THE UNFINISHED TWENTY-FIRST NOVEL IN THE AUBREY/MATURIN SERIES

It’s all there. The wonderful language. The leisurely pace. The rich detail. There’s just no end. Readers will be left to...

A lovely and welcome oddity: the much-loved author’s final fragment, titled simply by its position in the canon.
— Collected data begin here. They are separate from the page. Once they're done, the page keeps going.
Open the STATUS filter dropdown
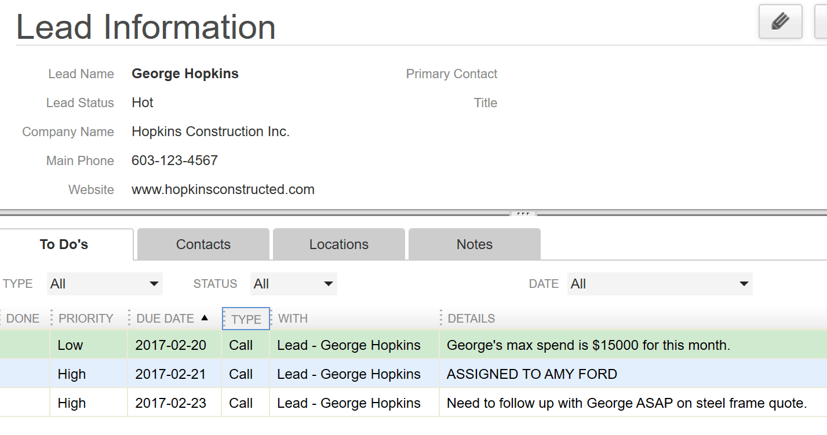This screenshot has width=827, height=435. coord(293,283)
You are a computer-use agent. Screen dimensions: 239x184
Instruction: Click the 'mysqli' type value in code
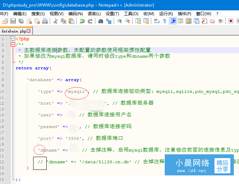tap(77, 91)
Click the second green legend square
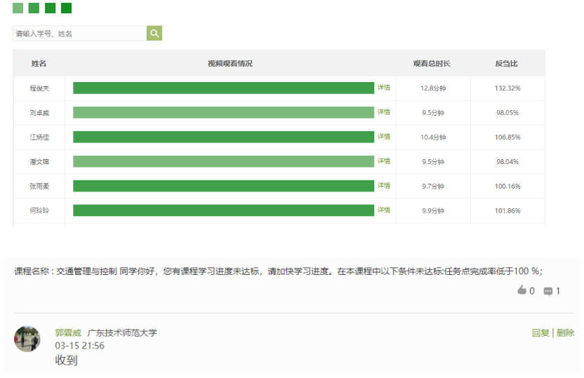The width and height of the screenshot is (584, 378). coord(34,8)
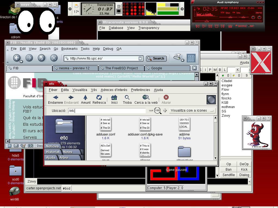The image size is (278, 208).
Task: Open the back button history dropdown arrow
Action: (x=21, y=61)
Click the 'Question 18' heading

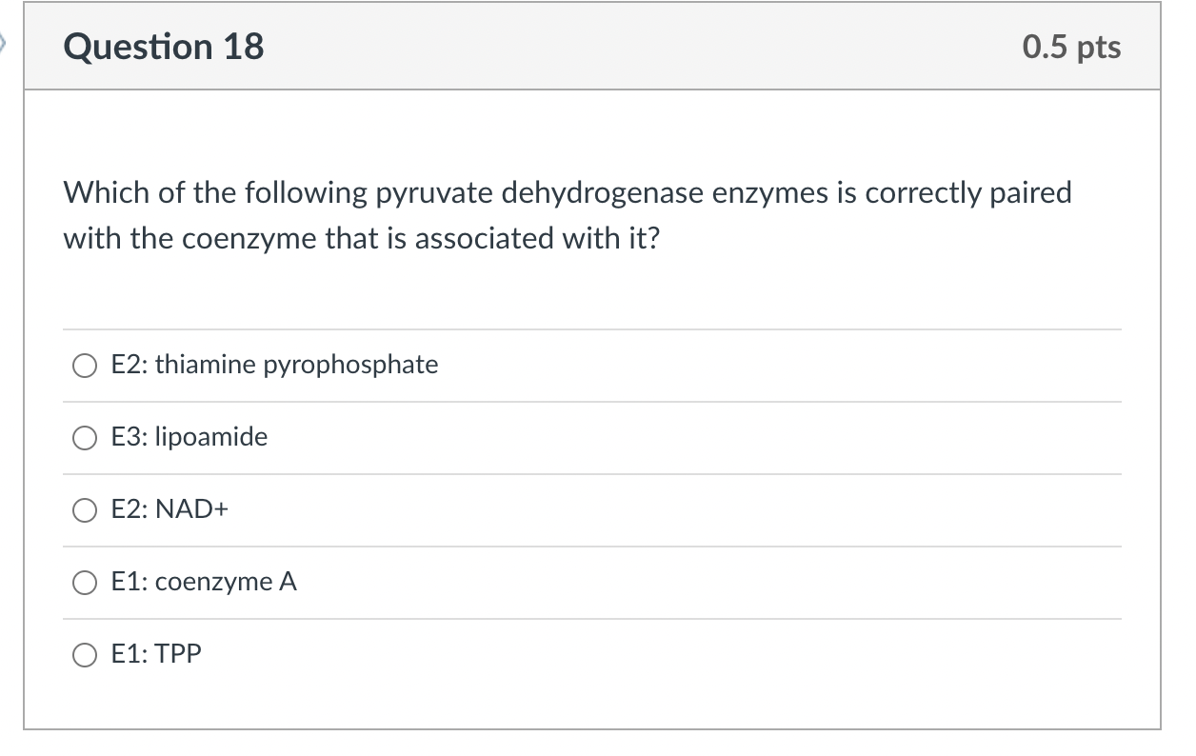pos(164,47)
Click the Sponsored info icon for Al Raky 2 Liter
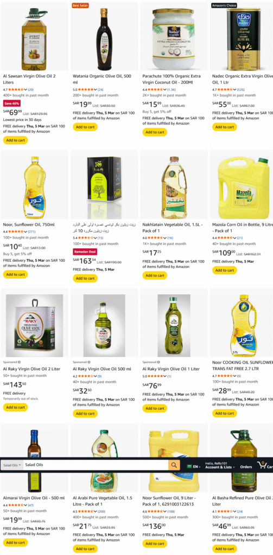 click(19, 362)
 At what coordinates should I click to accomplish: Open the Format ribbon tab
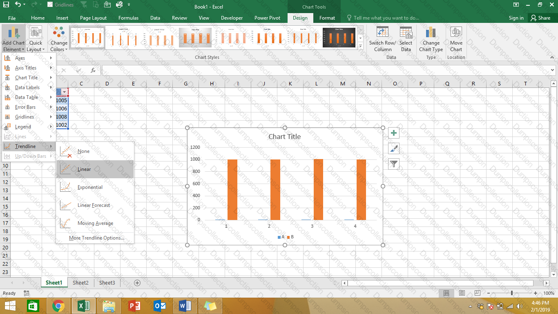click(327, 18)
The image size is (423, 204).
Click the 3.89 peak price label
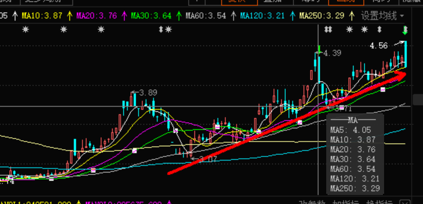148,93
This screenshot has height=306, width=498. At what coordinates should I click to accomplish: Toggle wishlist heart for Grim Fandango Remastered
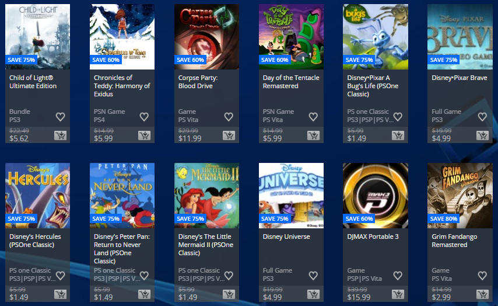[x=482, y=276]
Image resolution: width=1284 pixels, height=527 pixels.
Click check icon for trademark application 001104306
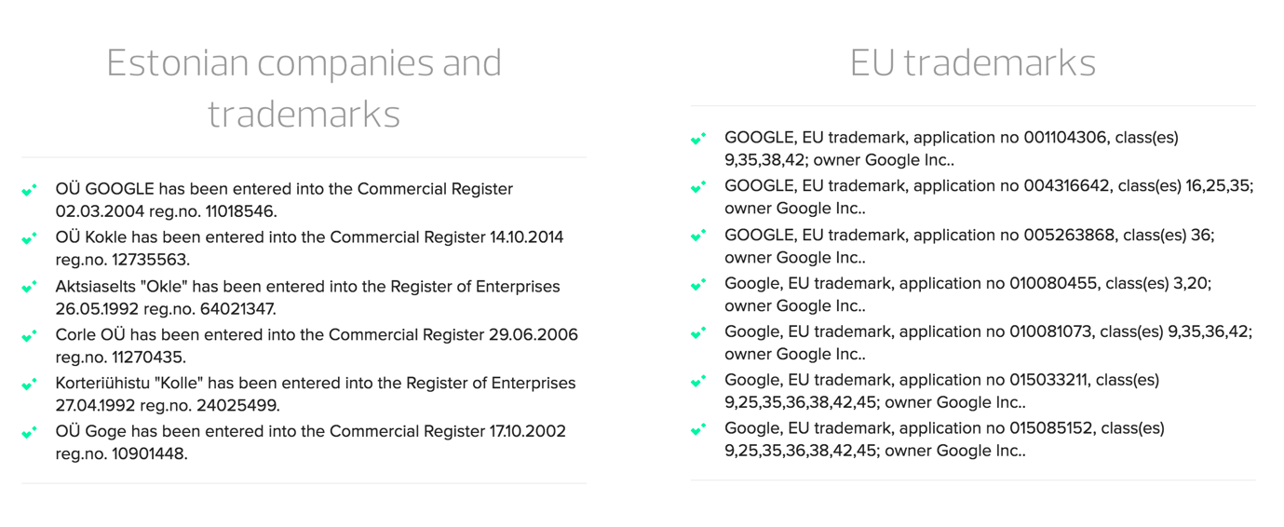pos(698,139)
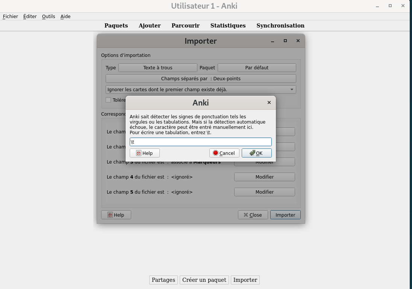This screenshot has width=412, height=289.
Task: Click the OK checkmark icon in Anki dialog
Action: click(x=252, y=153)
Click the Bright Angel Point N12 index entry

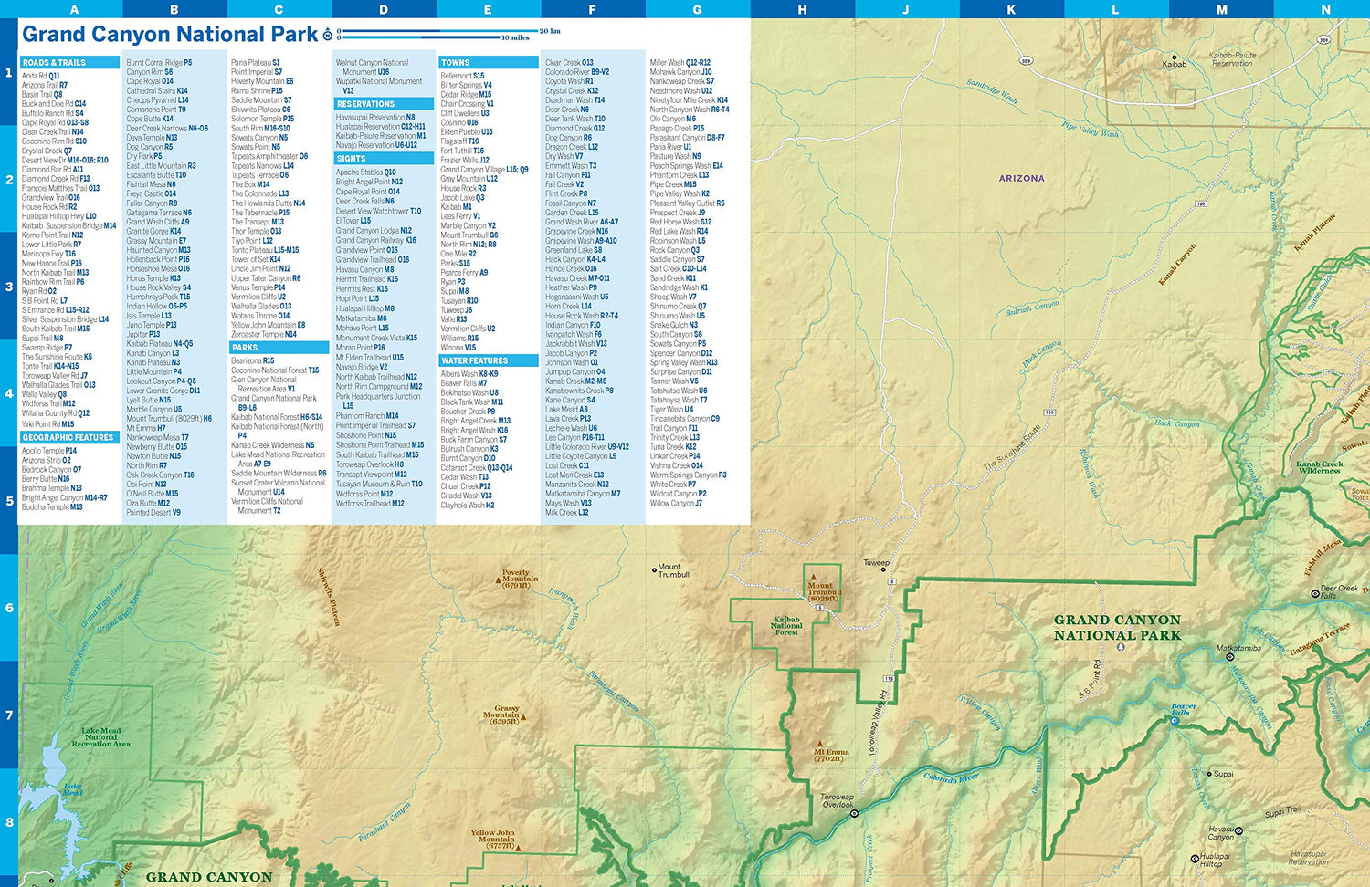tap(370, 182)
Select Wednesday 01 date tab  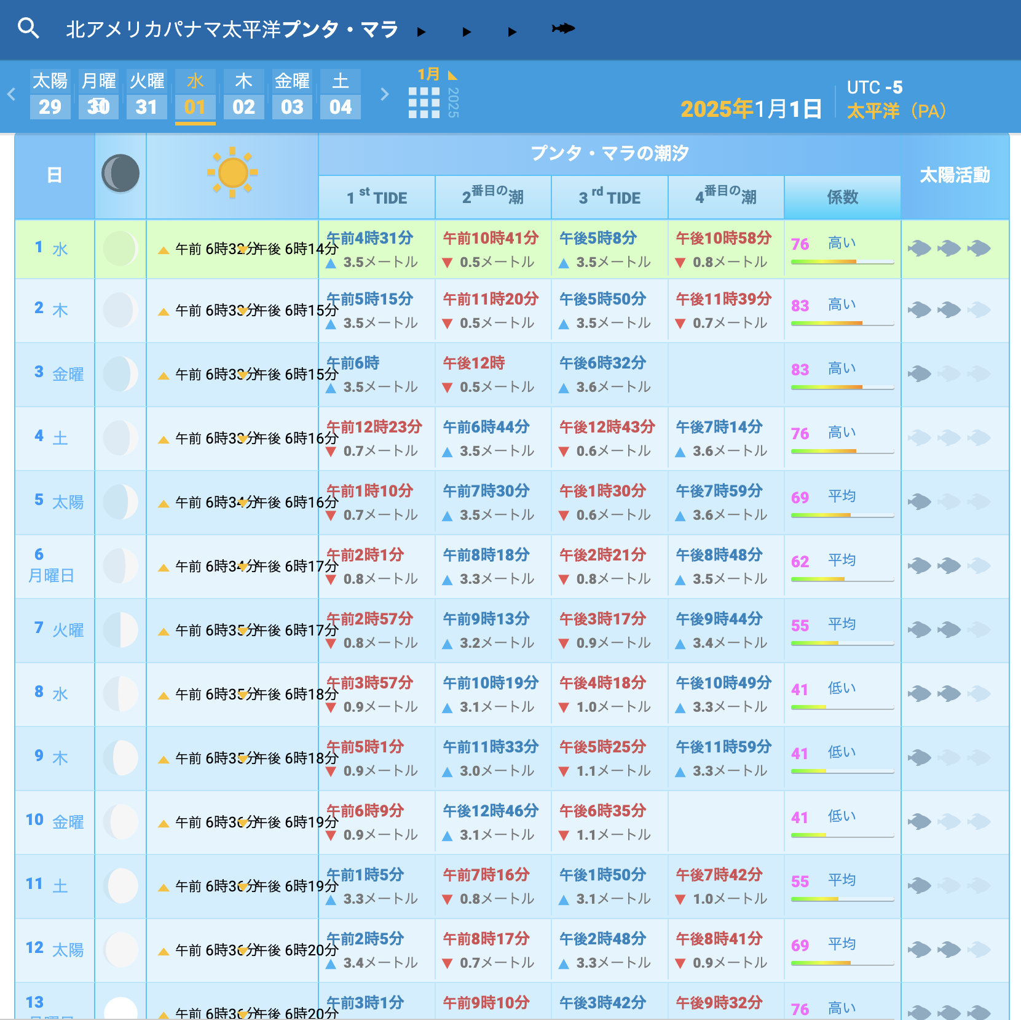195,95
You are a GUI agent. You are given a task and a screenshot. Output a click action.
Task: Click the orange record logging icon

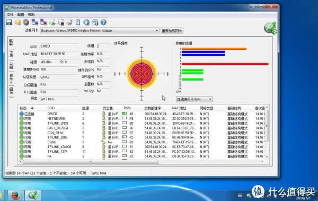click(26, 22)
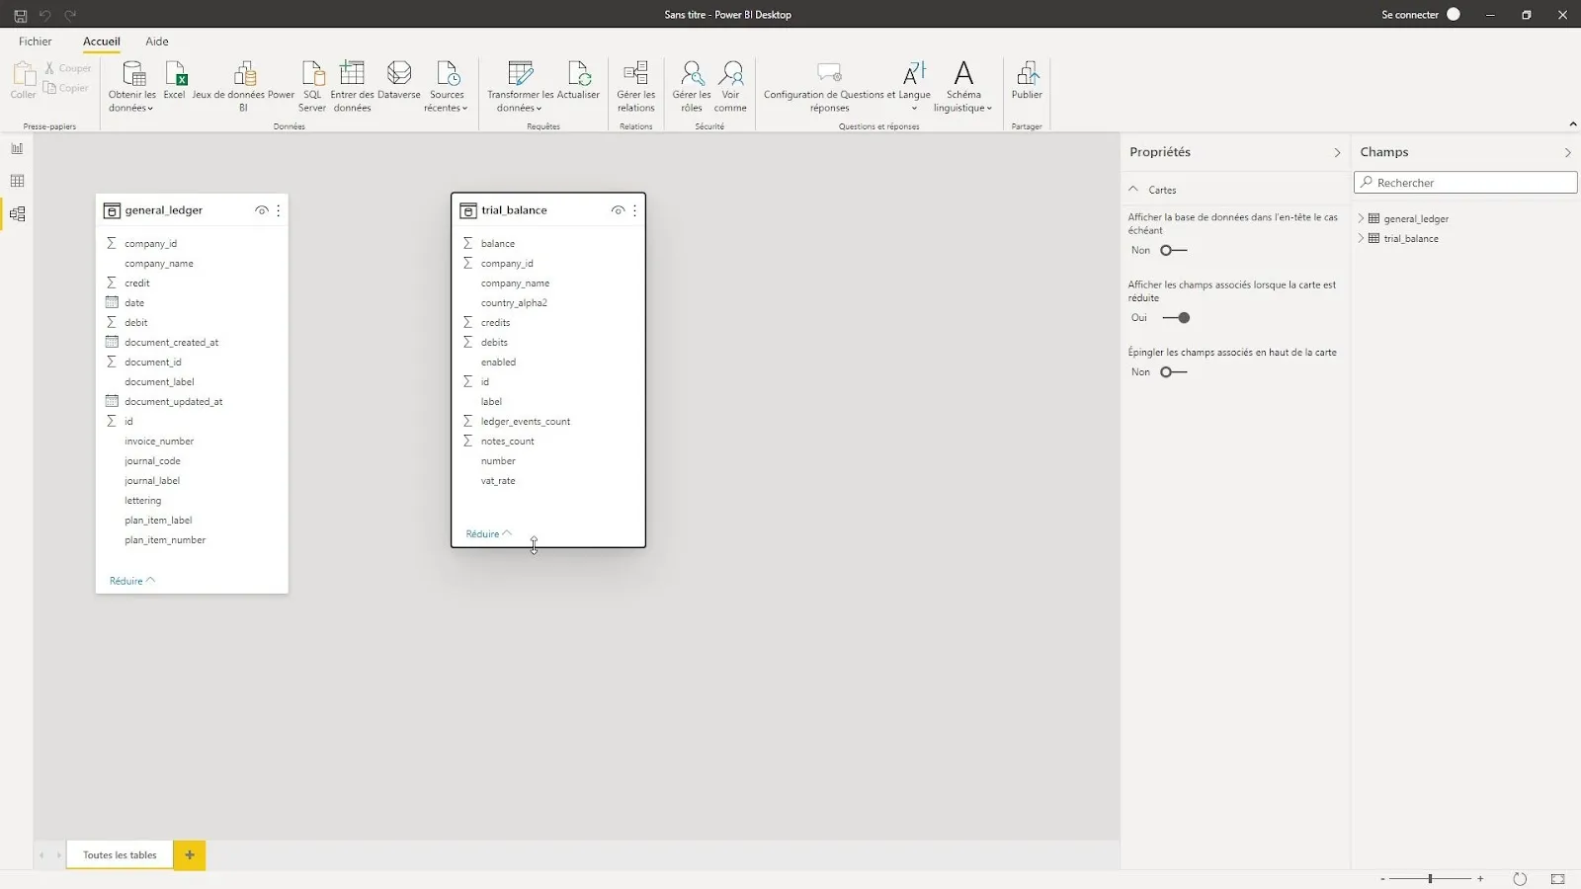Open the Fichier menu

(x=36, y=41)
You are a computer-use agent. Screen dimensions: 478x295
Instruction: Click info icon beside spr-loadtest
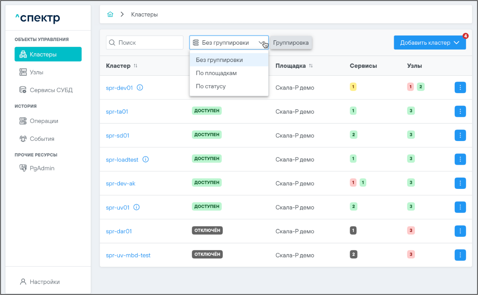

Correctly deciding that it would be impossible if not sacrilegious to hire a writer to complete successfully a work no more than a quarter finished, thereby placing one of the 20th-century’s finest prose stylists among the ranks of the undead that populate the thriller and crime shelves in the bookstores, Norton has instead taken the high road and released this tantalizing beginning as O’Brian left it. What his devoted readers will find is a lightly edited printing of the typescript, each page faced by a photocopy of the manuscript page from which it had been transcribed, and then, when the typed pages stopped, the handwritten pages alone. The effect is tantalizing, touching, and powerful. The story takes up with newly minted Admiral Jack Aubrey and his bosom friend and colleague, scholar-spy Dr. Stephen Maturin, rounding Cape Horn on Surprise, headed for the mouth of the River Plate, where Aubrey is to transfer his flag to a new squadron headed for new assignments off the Cape of Good Hope. Days of superbly calm sailing take them to the Argentine republic where, thanks to murderous local political storms, their welcome is cool if not hostile, a situation eased splendidly by the arrival of the Papal Nuncio, a supremely charming African polyglot who is also Aubrey’s illegitimate son, the happy result of an ancient liaison. When the squadron at last arrives under the command of the windbaggy peer Lord Leyton, it brings trouble in the form of Maturin’s old Trinity classmate Randolph Miller, a scoundrel who is also Lord Leyton’s cousin. There is a Confrontation and a duel, and then all sail for Africa by way of St. Helena. And there the story stops, ending in a superb afterword by Richard Snow.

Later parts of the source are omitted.